BEGIN Excerpted text

08
Jan
12

The problem with “weight” loss

Over at the New York Times Magazine, Tara Parker-Pope writes about post-diet weight gain:

Briefly: For a given weight, people who gain and then lose fat tend to have slower resting metabolisms than people who didn’t get fat in the first place.  Furthermore, they also tend to have the same metabolic set point as they did at the higher rate — which is to say, they crave food, and in general their bodies behave as if they’re starving:

A full year after significant weight loss, these men and women remained in what could be described as a biologically altered state. Their still-plump bodies were acting as if they were starving and were working overtime to regain the pounds they lost. For instance, a gastric hormone called ghrelin, often dubbed the “hunger hormone,” was about 20 percent higher than at the start of the study. Another hormone associated with suppressing hunger, peptide YY, was also abnormally low. Levels of leptin, a hormone that suppresses hunger and increases metabolism, also remained lower than expected. A cocktail of other hormones associated with hunger and metabolism all remained significantly changed compared to pre-dieting levels. It was almost as if weight loss had put their bodies into a unique metabolic state, a sort of post-dieting syndrome that set them apart from people who hadn’t tried to lose weight in the first place.

The men and women in question were part of an Australian study on weight loss, which had 34 participants survive a ten-week diet on 500-550kcal per day, losing roughly 30lbs each.  Read that again: 500 kcal per day.  No wonder their bodies adapted as if they were starving—they were.  Returning to a sub-ante caloric intake was apparently insufficient to persuade their endocrine systems that the famine was over and metabolic normalcy could return.

Gary Taubes is unimpressed:

As you’ll already have guessed if you know who he is, Taubes is annoyed that Parker-Pope neglected to mention insulin.

END Excerpted text
BEGIN Dataset

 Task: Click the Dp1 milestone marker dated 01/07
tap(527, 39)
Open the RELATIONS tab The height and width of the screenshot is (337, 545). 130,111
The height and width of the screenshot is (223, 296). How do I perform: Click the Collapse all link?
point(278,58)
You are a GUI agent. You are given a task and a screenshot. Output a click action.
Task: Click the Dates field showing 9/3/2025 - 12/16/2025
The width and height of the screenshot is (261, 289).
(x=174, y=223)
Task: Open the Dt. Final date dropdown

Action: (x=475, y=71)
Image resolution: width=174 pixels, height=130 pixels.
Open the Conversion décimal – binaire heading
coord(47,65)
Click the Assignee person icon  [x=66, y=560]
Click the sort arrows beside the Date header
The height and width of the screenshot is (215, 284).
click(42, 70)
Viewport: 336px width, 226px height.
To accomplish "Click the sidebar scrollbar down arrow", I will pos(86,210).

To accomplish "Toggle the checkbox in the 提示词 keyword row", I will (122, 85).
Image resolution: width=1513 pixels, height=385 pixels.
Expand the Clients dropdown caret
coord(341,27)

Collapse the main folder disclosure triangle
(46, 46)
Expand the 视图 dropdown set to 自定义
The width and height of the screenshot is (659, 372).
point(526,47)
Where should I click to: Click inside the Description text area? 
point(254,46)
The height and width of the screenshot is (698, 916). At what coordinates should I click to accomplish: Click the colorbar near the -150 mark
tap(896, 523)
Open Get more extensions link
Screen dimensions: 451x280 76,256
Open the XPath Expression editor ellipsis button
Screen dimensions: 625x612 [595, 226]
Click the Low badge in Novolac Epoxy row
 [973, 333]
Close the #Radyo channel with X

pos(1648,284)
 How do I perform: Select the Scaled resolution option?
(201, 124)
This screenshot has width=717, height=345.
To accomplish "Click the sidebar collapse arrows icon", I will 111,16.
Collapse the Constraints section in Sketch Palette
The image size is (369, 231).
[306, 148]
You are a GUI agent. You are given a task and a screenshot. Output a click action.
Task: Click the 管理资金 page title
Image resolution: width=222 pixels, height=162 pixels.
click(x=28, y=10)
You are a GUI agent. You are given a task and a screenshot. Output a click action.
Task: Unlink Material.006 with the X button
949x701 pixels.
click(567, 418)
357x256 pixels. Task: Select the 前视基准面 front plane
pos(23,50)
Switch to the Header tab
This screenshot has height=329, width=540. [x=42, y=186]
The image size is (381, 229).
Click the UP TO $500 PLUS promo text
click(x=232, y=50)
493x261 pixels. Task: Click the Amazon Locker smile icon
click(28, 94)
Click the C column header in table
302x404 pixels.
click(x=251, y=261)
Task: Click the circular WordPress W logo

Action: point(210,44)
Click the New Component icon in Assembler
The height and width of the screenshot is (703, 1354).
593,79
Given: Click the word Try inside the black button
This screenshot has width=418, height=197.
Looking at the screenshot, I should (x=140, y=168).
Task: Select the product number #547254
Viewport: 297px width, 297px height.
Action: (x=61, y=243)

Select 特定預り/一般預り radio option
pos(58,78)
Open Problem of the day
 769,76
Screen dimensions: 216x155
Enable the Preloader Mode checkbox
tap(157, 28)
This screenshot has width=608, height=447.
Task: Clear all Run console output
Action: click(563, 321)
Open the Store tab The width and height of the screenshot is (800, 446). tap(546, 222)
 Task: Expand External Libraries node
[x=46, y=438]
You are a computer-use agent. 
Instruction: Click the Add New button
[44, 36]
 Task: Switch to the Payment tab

END Dataset

Required action 1:
In the weight-loss post, how many participants completed the Australian study's ten-week diet?
Required action 2:
List every hormone that the weight-loss post's quoted New York Times Magazine passage names.
Required action 3:
Carry the weight-loss post forward from its final sentence.
The entries come from a different source than the weight-loss post.

Answer 1:
34

Answer 2:
ghrelin, peptide YY, leptin

Answer 3:
Despite all the discussion in Ms. Parker-Pope’s article of hormonal changes in obese and weight-reduced obese individuals – of esoteric hormones like peptide YY, and ghrelin that influence hunger and satiety – not once in over 5,000 words does she mention the hormone that directly governs the storage and oxidation of fat in our bodies — insulin.  This hormone is the “principle regulator of fat metabolism,” as the Nobel Laureate Rosalyn Yalow and her colleague Solomon Berson described it almost fifty years ago.

It’s now well accepted that chronically elevated levels of insulin and a condition known as insulin resistance are the common precursors to heart disease and type-2 diabetes. Some 75 million Americans suffer from insulin resistance, according to the Centers of Disease Control; they have what’s officially called “metabolic syndrome.” That obesity, too, is considered a disorder of insulin resistance – the first symptom physicians are told to look for to diagnose metabolic syndrome is an expanding waistline – begins to explain why it is so intimately associated with both heart disease and diabetes.

It’s a fair point: Insulin is pretty clearly the elephant in the room, and a discussion of obesity that doesn’t include insulin is clearly lacking.  But there’s more going on than just this one omission.  Taubes argues that insulin resistance is a major — perhaps the major — factor in this failure of the post-diet endocrine system to reset, and hammers on his favourite insulinogenic hobby-horses of refined grains and sugars.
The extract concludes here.